The definition process is often a series of encounters, usually three separate days where the strategic advisor and you go through the elements of end game planning. From there, a transformational strategic plan may be necessary, including management participation, to conform the business to the defined end game. That is generally a six month process. Third, with the end game and the strategic plan in place, the investment banking portion of the process can begin and, with discussions and exploration, this can take anywhere from six months to several years. With a fully furnished investment banking plan, the accountants and lawyers can be brought in to prepare for the ultimate scrutiny of the business when buyers are identified at some point in the future. In all, the end game preparation is generally one to three years, sometimes longer.

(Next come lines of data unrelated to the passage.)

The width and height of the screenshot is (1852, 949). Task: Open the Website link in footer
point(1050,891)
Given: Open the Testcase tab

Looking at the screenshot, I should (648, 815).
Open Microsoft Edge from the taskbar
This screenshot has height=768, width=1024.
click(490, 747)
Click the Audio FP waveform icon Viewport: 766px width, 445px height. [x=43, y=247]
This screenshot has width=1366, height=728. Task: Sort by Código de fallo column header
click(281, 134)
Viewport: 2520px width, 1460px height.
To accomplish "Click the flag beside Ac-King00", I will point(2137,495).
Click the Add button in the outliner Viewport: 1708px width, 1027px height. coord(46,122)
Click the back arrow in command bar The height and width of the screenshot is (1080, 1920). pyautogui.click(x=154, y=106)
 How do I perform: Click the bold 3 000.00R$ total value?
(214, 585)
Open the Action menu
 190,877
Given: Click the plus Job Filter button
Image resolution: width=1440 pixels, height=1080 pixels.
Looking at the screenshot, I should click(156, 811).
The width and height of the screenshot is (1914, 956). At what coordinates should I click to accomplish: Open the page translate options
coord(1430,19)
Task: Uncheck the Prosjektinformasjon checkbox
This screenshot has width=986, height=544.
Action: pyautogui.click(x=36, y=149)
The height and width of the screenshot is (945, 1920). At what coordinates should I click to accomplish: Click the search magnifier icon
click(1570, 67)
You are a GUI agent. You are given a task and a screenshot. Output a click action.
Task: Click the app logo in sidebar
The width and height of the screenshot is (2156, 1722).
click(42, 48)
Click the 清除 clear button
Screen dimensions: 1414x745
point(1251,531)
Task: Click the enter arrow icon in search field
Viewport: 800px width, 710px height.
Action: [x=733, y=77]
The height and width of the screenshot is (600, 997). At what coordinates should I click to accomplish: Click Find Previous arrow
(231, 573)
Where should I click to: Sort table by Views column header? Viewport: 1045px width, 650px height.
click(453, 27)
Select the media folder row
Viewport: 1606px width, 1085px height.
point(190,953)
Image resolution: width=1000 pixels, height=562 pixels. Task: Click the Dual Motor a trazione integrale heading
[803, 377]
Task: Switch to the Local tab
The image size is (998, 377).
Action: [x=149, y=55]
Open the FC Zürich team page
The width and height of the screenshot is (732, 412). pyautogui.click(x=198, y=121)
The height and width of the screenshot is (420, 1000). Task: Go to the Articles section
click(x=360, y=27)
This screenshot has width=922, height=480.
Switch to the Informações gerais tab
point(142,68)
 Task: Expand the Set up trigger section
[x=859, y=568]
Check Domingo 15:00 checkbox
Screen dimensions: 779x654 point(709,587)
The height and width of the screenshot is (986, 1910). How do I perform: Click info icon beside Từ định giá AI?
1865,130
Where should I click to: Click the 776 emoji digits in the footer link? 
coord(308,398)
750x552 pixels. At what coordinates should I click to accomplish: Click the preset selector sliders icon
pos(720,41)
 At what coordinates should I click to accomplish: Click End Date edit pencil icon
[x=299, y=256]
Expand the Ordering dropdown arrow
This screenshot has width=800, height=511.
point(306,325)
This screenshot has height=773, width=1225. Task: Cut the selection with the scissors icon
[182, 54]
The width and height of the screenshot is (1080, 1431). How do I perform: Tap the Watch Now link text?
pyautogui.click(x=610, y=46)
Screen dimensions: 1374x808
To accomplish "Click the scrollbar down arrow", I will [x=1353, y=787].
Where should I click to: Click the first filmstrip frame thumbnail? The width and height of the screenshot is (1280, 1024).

A business that is sub-optimal in performance may take some time to turn in order to ultimately produce the greatest harvest for the owner. Forensic and remedial consulting, or perhaps a partial or near-total retooling or re-staffing may be necessary. What is sad is observing a business where the owner has denied problems and then decides it is time to sell without any thought to preparation. The end game does not even remotely match the performance of the business, the team is inexperienced, and the offers received are anemic and unsatisfying. Too often, that is the disappointing culmination of a lifetime of owning and operating the business. It’s a bit like being an athlete and not staying in shape, then going to the Olympics and not even making the cut-off, and having to go home with a rest-of-your-life memory of being just an also-ran. The gold goes only to those who prepare, train, face reality, go through the pain, plan relentlessly, use great coaches with experience and understanding, assemble teams and adjust to the conditions of the competition. At the starting line, you have to visualize the race, the finish line, the winning, the victory, the podium, the gold medal: The End Game.